**Activity**. Repeat word for word the lines from the one containing "This screenshot has" to the end of the material below, and leave all pictures out.
- - - - -
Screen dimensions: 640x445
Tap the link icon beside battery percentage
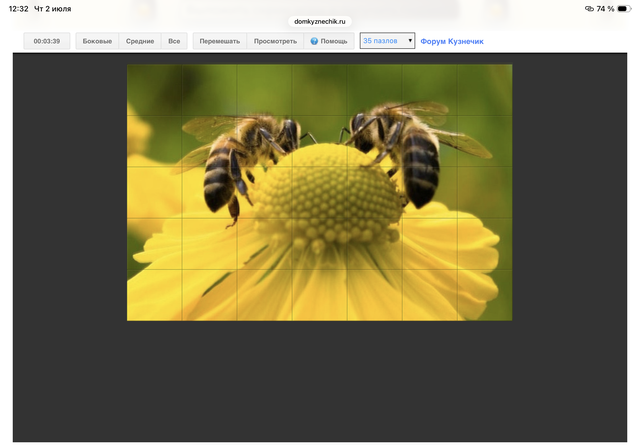(x=589, y=9)
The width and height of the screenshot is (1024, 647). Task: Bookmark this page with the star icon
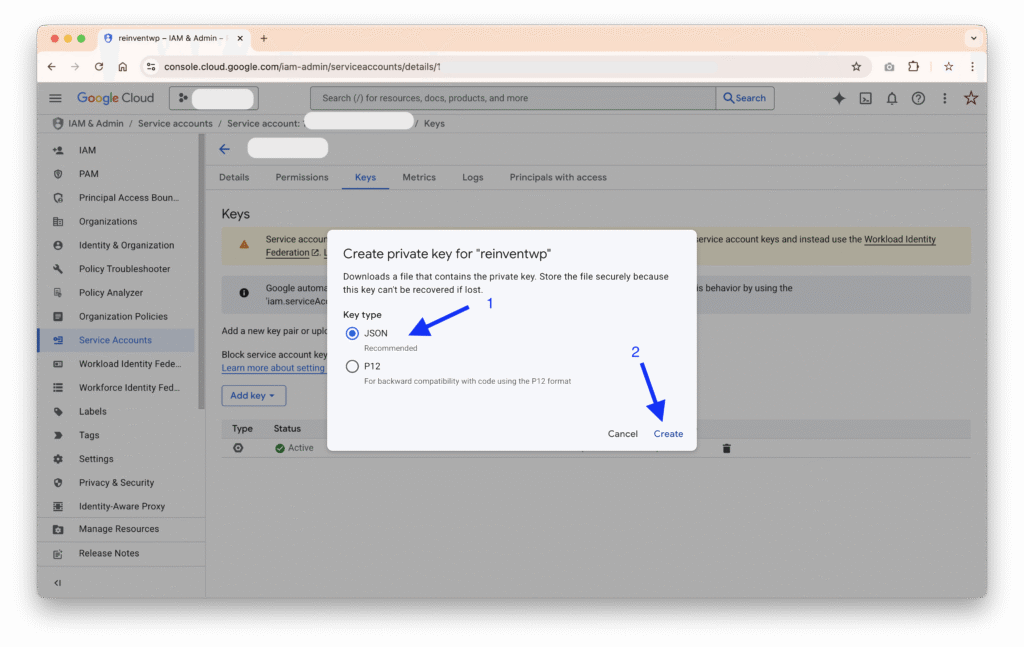click(856, 67)
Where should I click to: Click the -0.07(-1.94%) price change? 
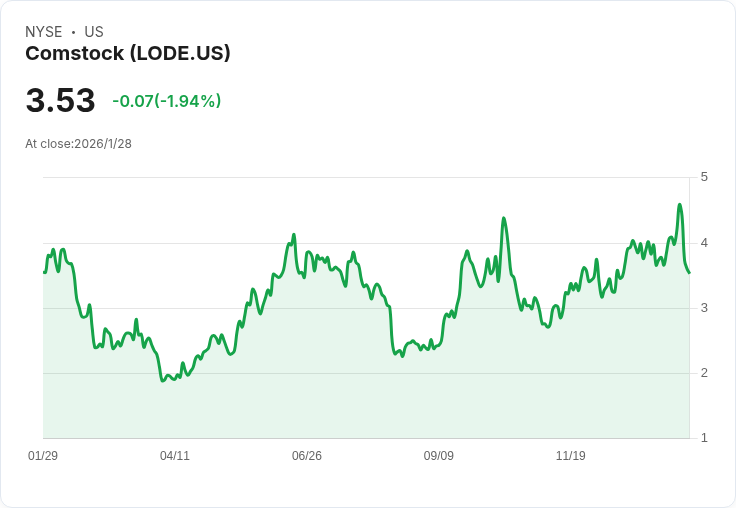tap(167, 101)
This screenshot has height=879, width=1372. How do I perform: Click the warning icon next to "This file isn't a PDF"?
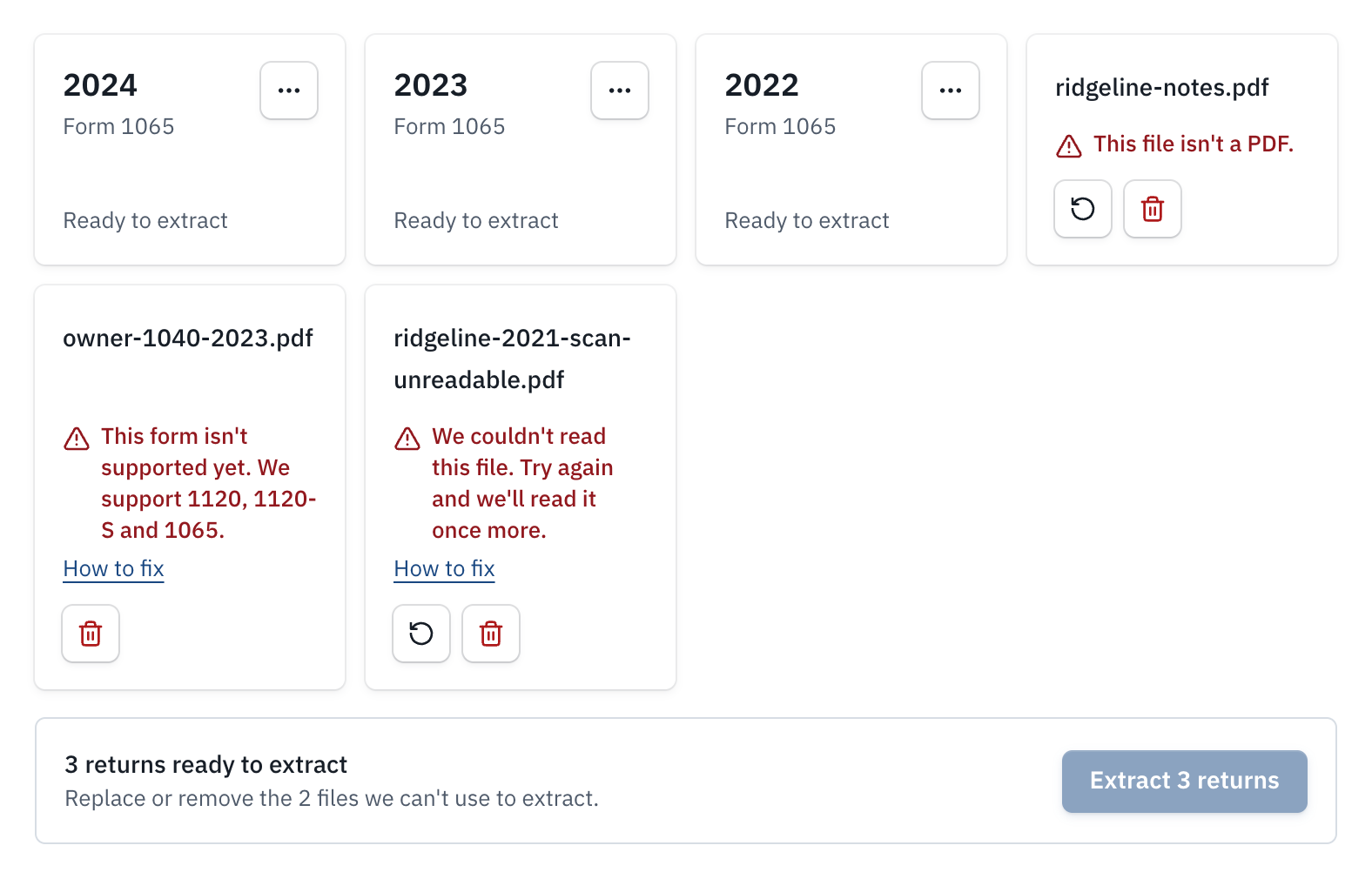[x=1069, y=146]
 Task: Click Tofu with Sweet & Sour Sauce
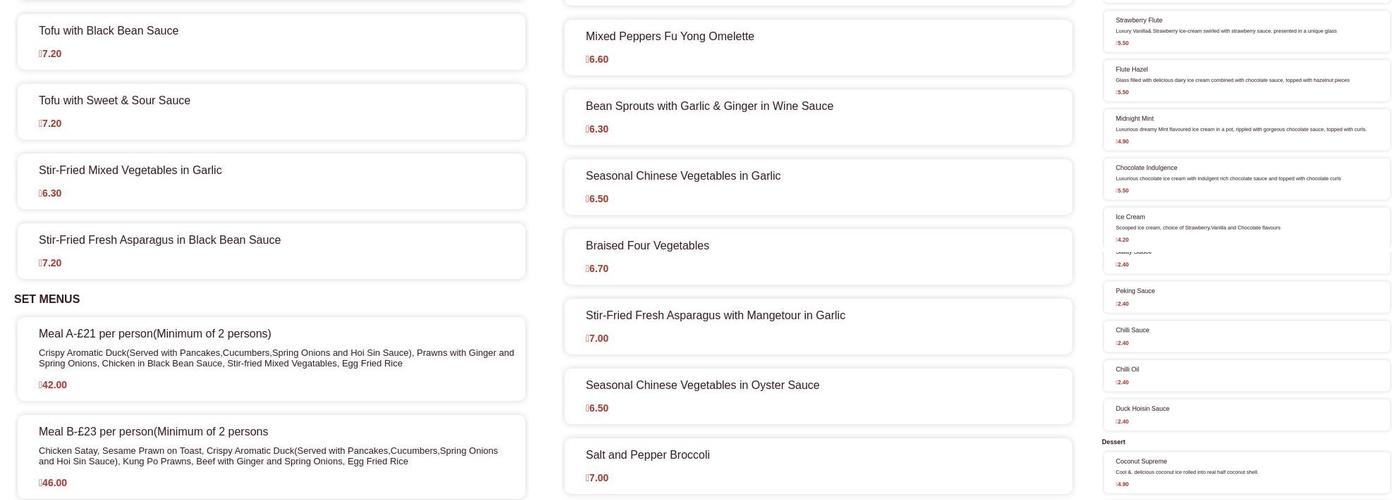(x=271, y=112)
- - - - -
**Solution to this problem**.
This screenshot has height=879, width=1372. How do I perform: Click the warning icon next to "This file isn't a PDF"?
[x=1069, y=146]
 Task: Click Tofu with Sweet & Sour Sauce
(x=271, y=112)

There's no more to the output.